Testo della pagina:
------------------------
Si preparavano a una vacanza di sole e mare, di relax.
Hanno rischiato di finire in quarantena per quattordici giorni, in un ospedale a 8 mila chilometri da casa. Sono le 7 e tre quarti del mattino, ora italiana, quando l' Airbus dell' Alitalia partito la sera prima da Fiumicino atterra all' aeroporto di Mauritius, nell' Oceano indiano. A bordo del volo AZ772 ci sono 212 passeggeri e 12 membri dell' equipaggio.
Il messaggio nella cabina di pilotaggio era arrivato pochi minuti prima, quando il comandante aveva appena iniziato la discesa verso quella settimana di mare d' inverno che è la vera destinazione di questo volo.
------------------------
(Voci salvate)
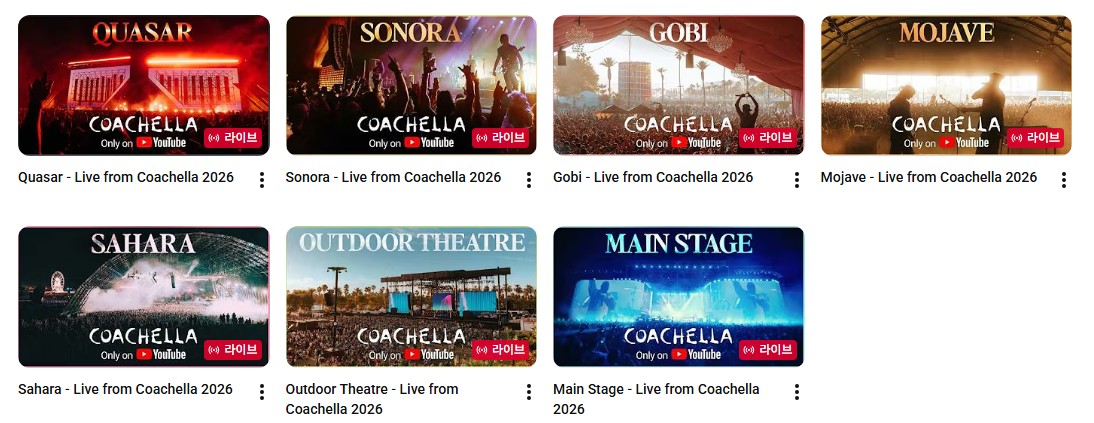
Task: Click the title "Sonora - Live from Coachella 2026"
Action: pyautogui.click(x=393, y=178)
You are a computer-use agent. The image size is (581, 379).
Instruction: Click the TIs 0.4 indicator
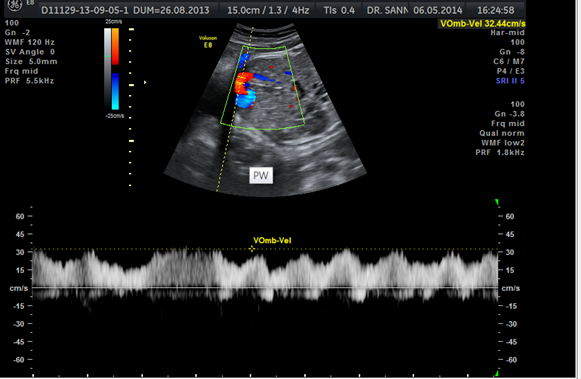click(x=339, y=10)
------------------------
Consegne:
- a) Risponda alle seguenti domande sul testo del volo AZ772:
(i) Da quale aeroporto era partito l'Airbus dell'Alitalia?
(ii) Quanti passeggeri si trovavano a bordo?
(iii) Che cosa aveva appena iniziato il comandante quando arrivò il messaggio nella cabina di pilotaggio?
- b) Riassuma in due frasi il testo del volo AZ772.

Soluzioni:
- a)
(i) Da Fiumicino.
(ii) 212 passeggeri.
(iii) La discesa.

- b) I passeggeri del volo Alitalia AZ772, partito da Fiumicino e diretto a Mauritius per una vacanza di mare, hanno rischiato una quarantena di quattordici giorni in un ospedale a 8 mila chilometri da casa. Il messaggio era giunto nella cabina di pilotaggio pochi minuti prima dell'atterraggio, avvenuto alle 7 e tre quarti ora italiana, quando il comandante aveva appena iniziato la discesa.